Task item: In the copy, leave out the pictures and repeat all records exactly.

Data for this exercise:
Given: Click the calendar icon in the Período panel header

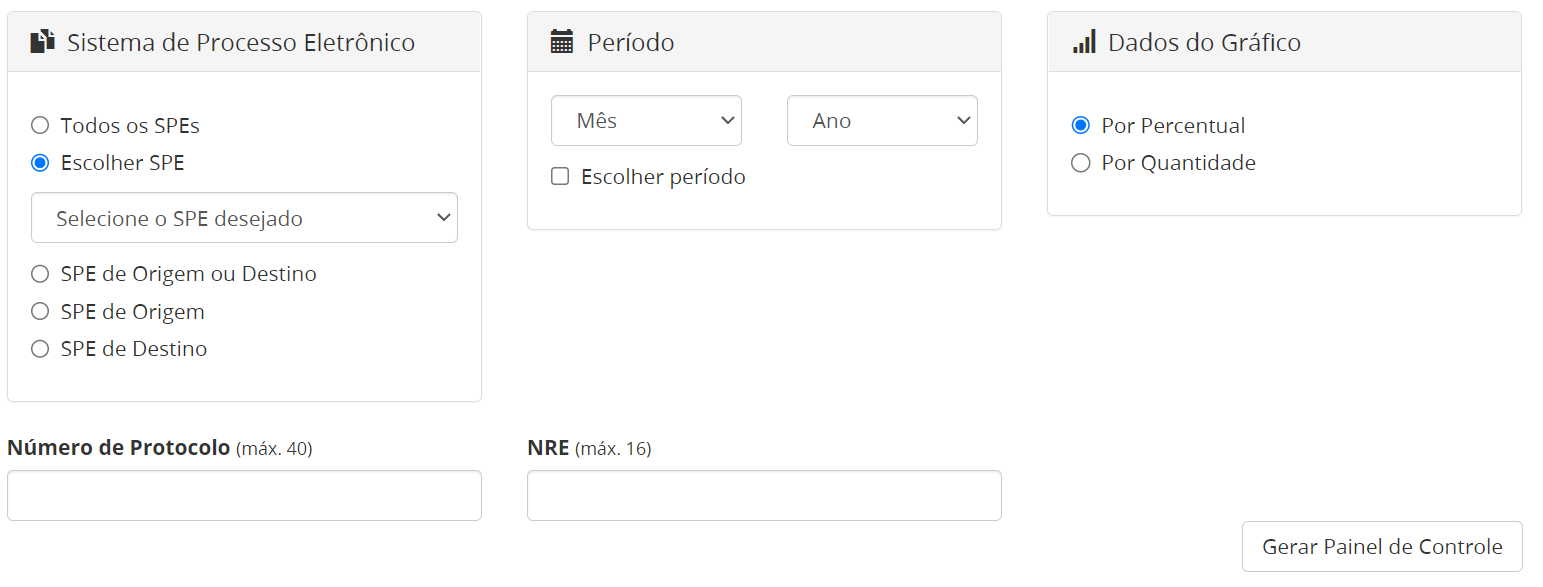Looking at the screenshot, I should 561,40.
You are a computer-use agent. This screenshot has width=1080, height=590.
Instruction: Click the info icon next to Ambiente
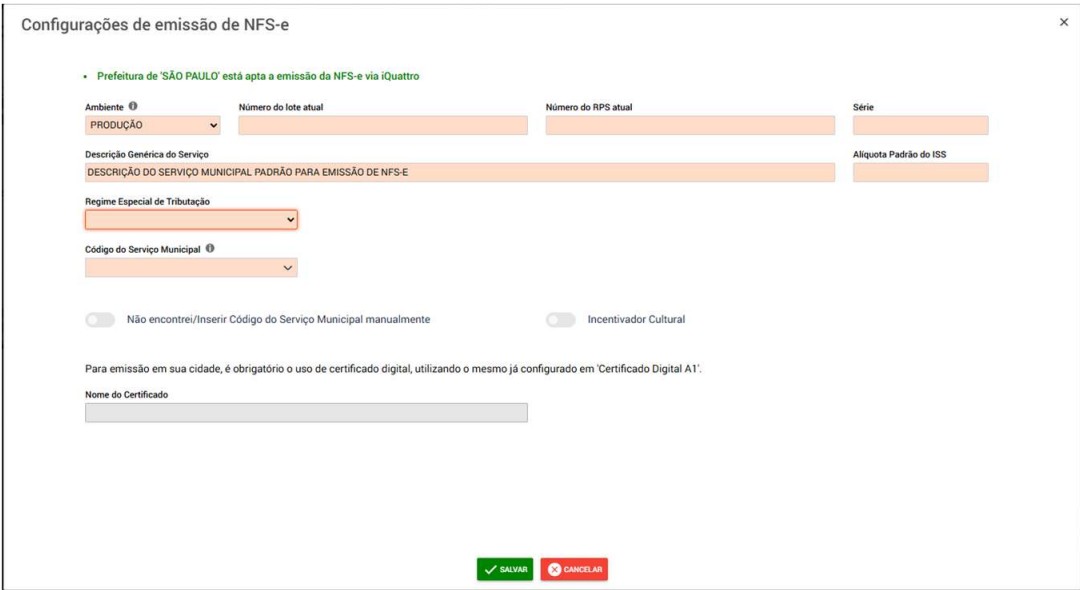tap(133, 106)
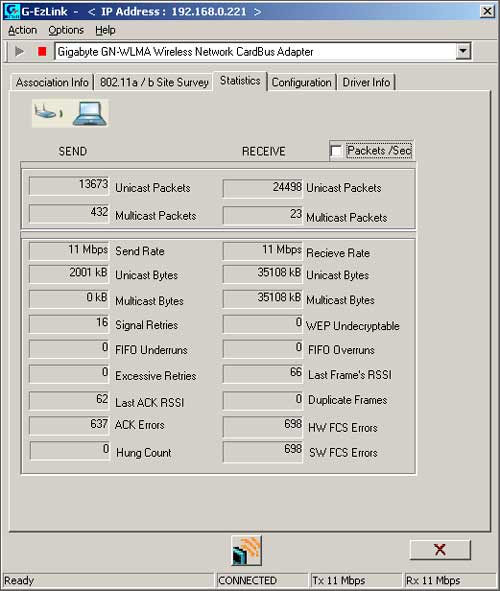500x591 pixels.
Task: Click the red stop square icon
Action: (x=42, y=51)
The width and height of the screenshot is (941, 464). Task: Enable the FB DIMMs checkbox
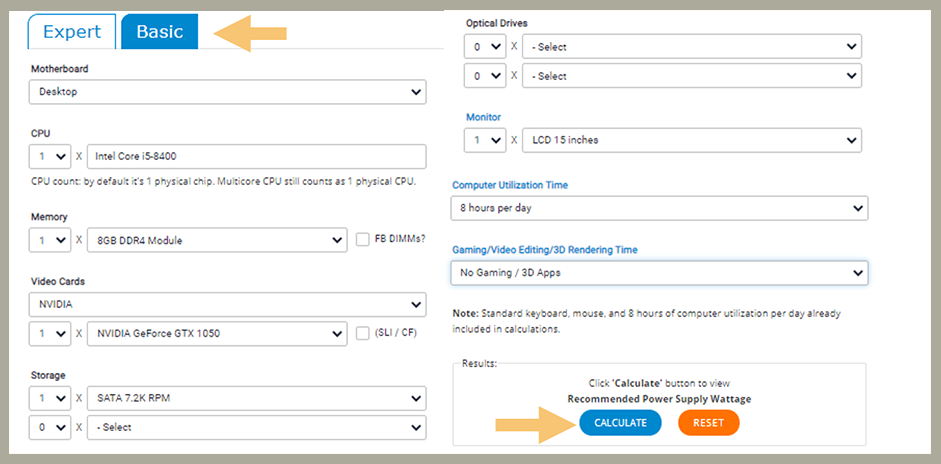365,240
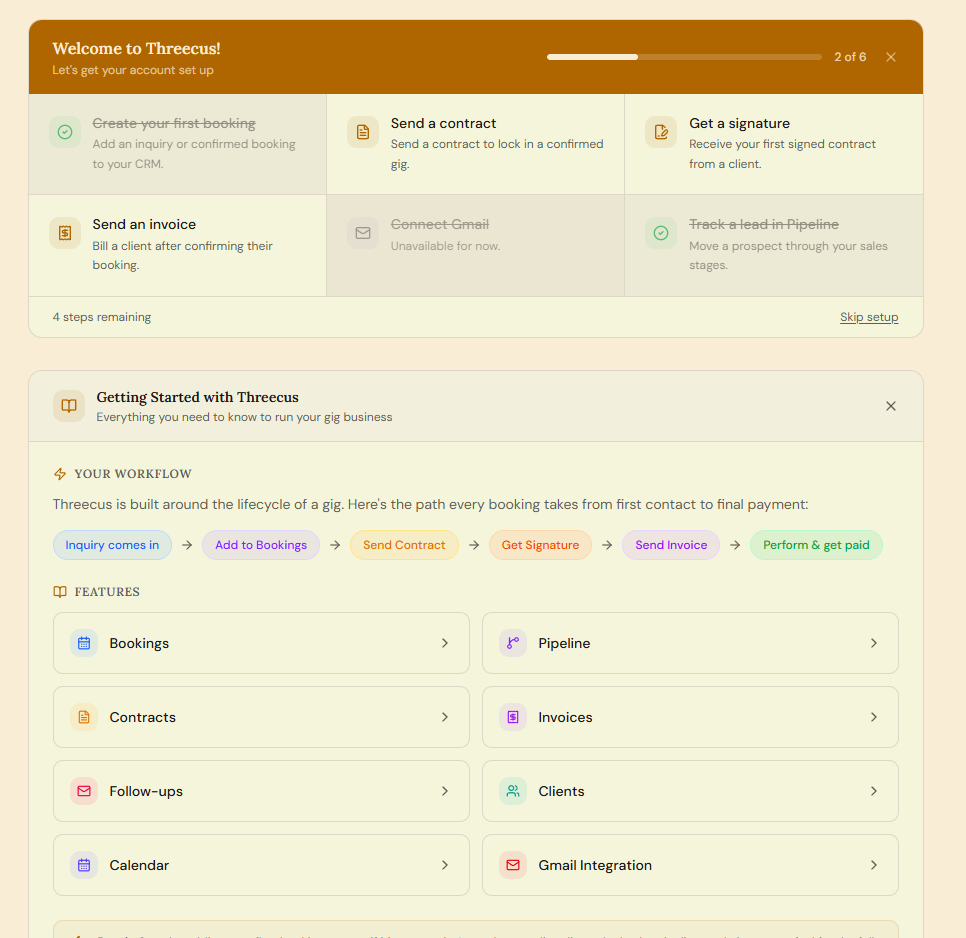The height and width of the screenshot is (938, 966).
Task: Click the Send an invoice dollar icon
Action: click(x=65, y=233)
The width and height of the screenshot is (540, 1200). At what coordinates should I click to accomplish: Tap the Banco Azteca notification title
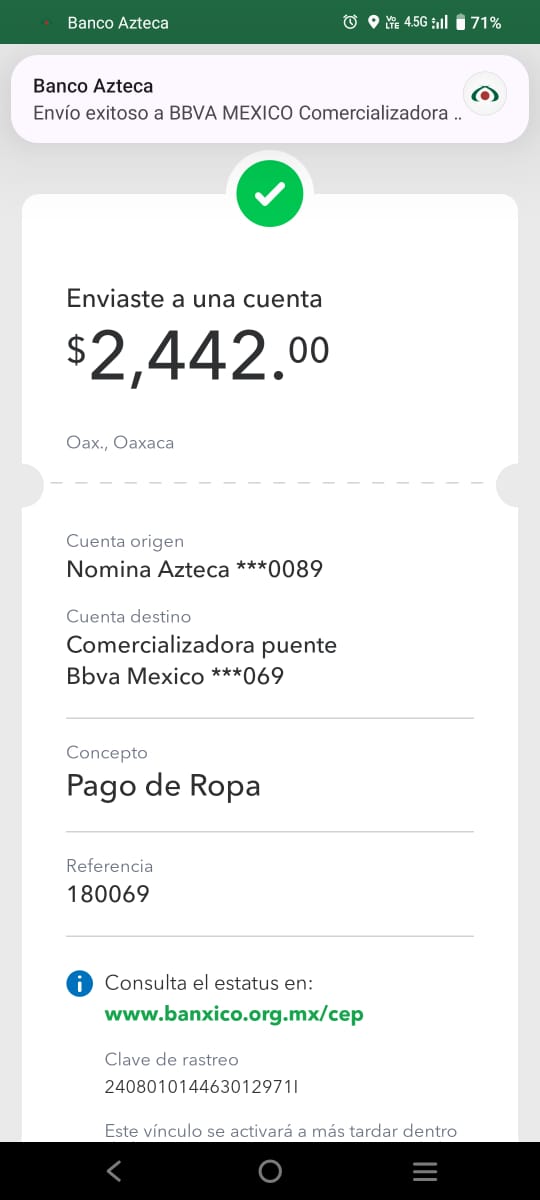pyautogui.click(x=93, y=87)
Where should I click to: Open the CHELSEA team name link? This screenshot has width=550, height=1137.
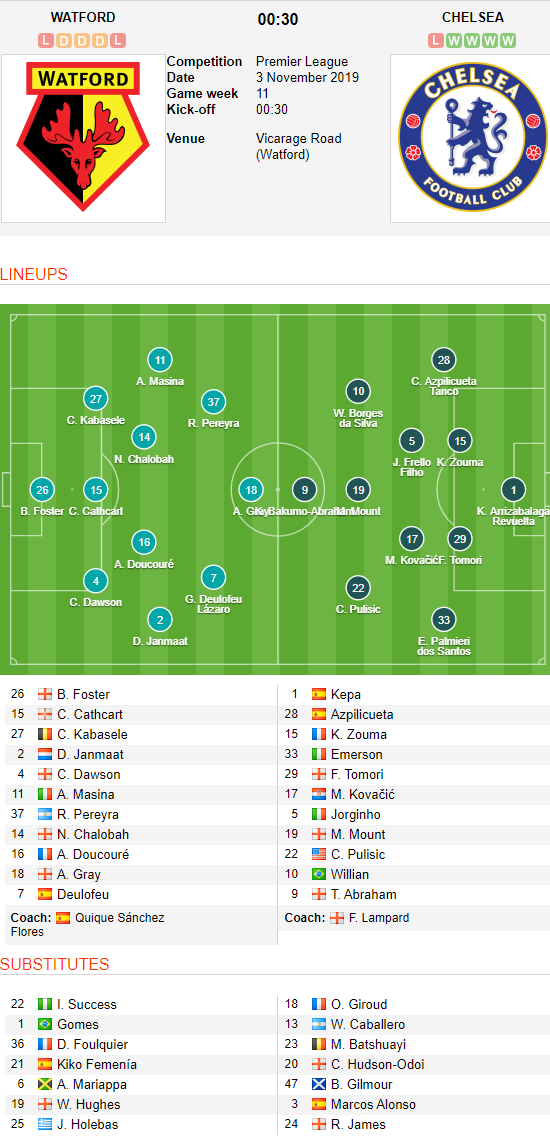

Response to the task:
Given: Click the calendar icon in the Período panel header

Looking at the screenshot, I should 561,40.
You are a computer-use agent. This screenshot has width=1080, height=590.
Instruction: Click the info icon next to Ambiente
tap(133, 106)
500x591 pixels.
Task: Click the red stop square icon
Action: (x=42, y=51)
The width and height of the screenshot is (941, 464). Task: Enable the FB DIMMs checkbox
365,240
The height and width of the screenshot is (938, 966).
Task: Click the Send an invoice dollar icon
Action: click(x=65, y=233)
The width and height of the screenshot is (540, 1200). At what coordinates should I click to accomplish: Tap the Banco Azteca notification title
pyautogui.click(x=93, y=87)
Where should I click to: Open the CHELSEA team name link? This screenshot has width=550, height=1137.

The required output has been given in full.